The strongest dollar we have witnessed in a generation, maybe more, continues to burn up currency markets, disrupting growth in emerging or developing economies like ours, and upending everything from the cost of a vacation abroad to the profitability of multinational companies. It is also making some central banks, or at least their currency departments, very nervous. In Bangladesh, despite a slew of measures being rolled out by the central bank over the entire summer to try and gain a foothold on the currency, taka slid to 120 against the dollar this week in the kerb market.
That represented a Tk 25 differential between the inter-bank exchange rate set by Bangladesh Bank this week which was Tk 95 - an unprecedented gap that Shapla Chottor has been helpless to contain. We now have them clamping down on authorised dealers of foreign exchange, including banks, in a fairly drastic step to control the market.
Licences of five foreign exchange dealers have been suspended, nine have been shut down while another 42 of these dealers have been served with show cause notices, out of a total 80 that were raided, for violating rules guiding trade in foreign exchange. More worryingly, it was learned that the central bank has ordered the removal of the treasury department chiefs of six banks - 5 locals, and 1 foreign bank -after finding evidence of bending the rules to make higher profits in the dollar trade against them. The treasury chiefs also contributed to inflating the dollar rate by preserving more dollars than they needed or the rules allow, claimed the central bank.
Forex dealers in Bangladesh can hold on to a maximum of $25,000 (in foreign currency) at the close of each business day. Any foreign currency holdings beyond this limit has to be deposited in the foreign currency account held with the respective forex dealer's bank. Also, the balance of the account cannot exceed more than $50,000 at any point of time. Interestingly, the dealers whose licences have been suspended were found holding unauthorised amounts of not just foreign currency (dollars, to be precise), but also local currency (taka).
Where the dollar will eventually settle is obviously a very popular parlour game around the world right now. But make no mistake: the stakes are undoubtedly far higher for us in the global south. The dollar's appreciation, that against taka was estimated at just over 9 percent in the first six months of the year, can erode some of the hard-earned gains from economic growth that Bangladesh has experienced. The fact that it has come at a time when the country has just learned to embrace the concept of foreign debt, in the period leading up to graduation from the LDC list, poses as one more policy challenge for the decade till 2031.
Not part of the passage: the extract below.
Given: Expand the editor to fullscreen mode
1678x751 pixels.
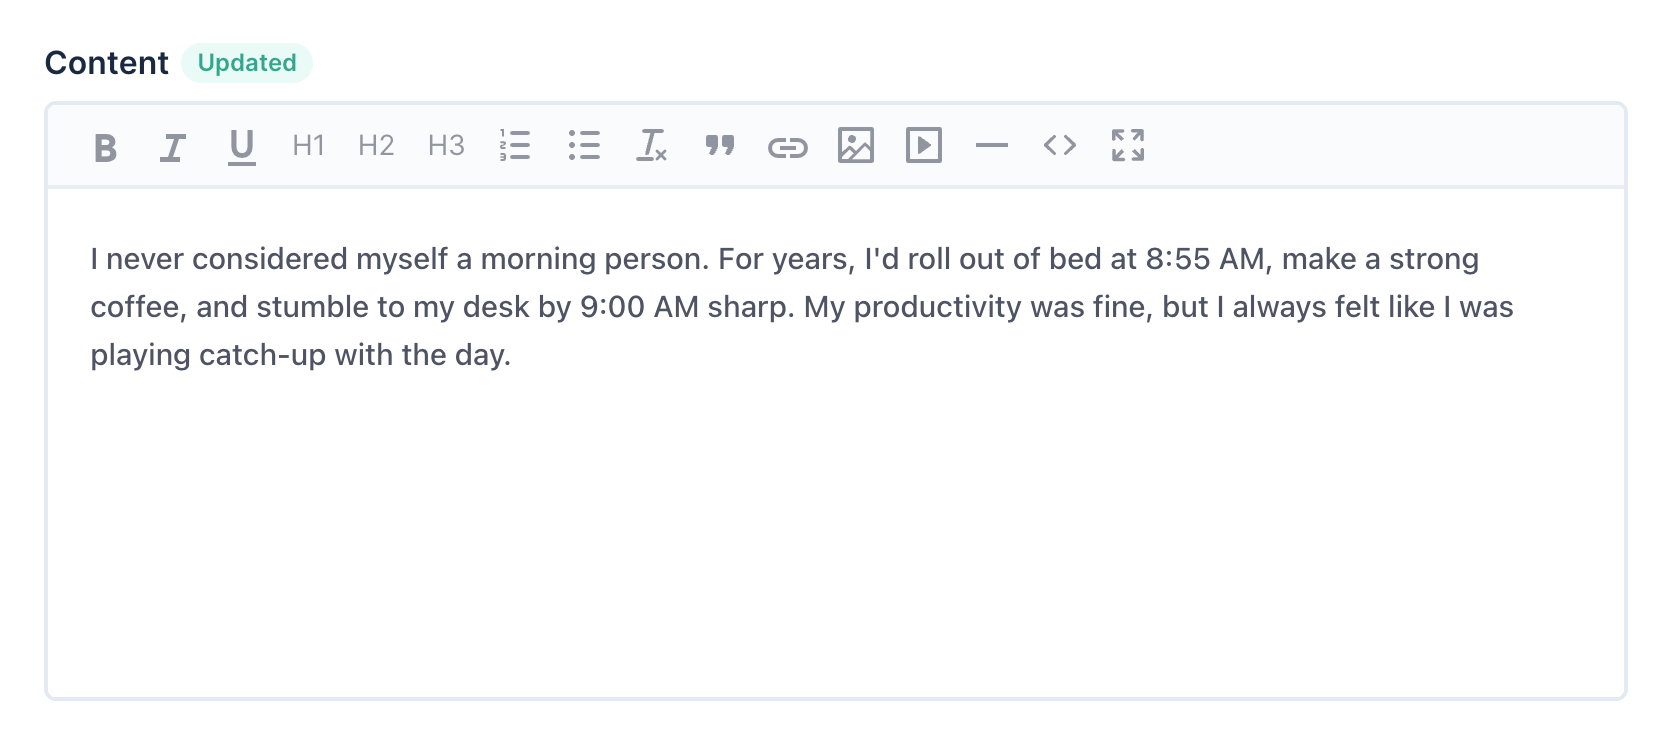Looking at the screenshot, I should (1128, 146).
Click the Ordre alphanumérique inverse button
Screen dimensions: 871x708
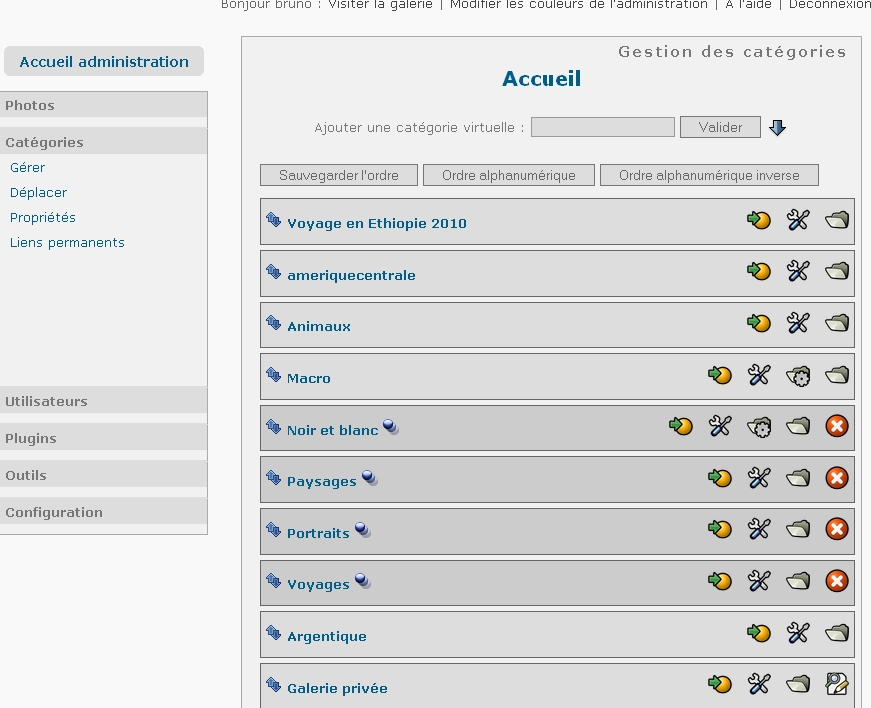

According to an influential paper by the economists Barry Eichengreen, Ricardo Hausmann and Ugo Panizza, dependency on foreign-currency borrowing - and dollar-denominated debt in particular - tends to handicap developing nations, making it next-to-impossible for their domestic policy makers to use monetary and fiscal policy when exchange rates turn against them. They call it the 'Original Sin' of borrowing in foreign currency. Now it remains to be seen just how much of a price we pay for ours in the years ahead.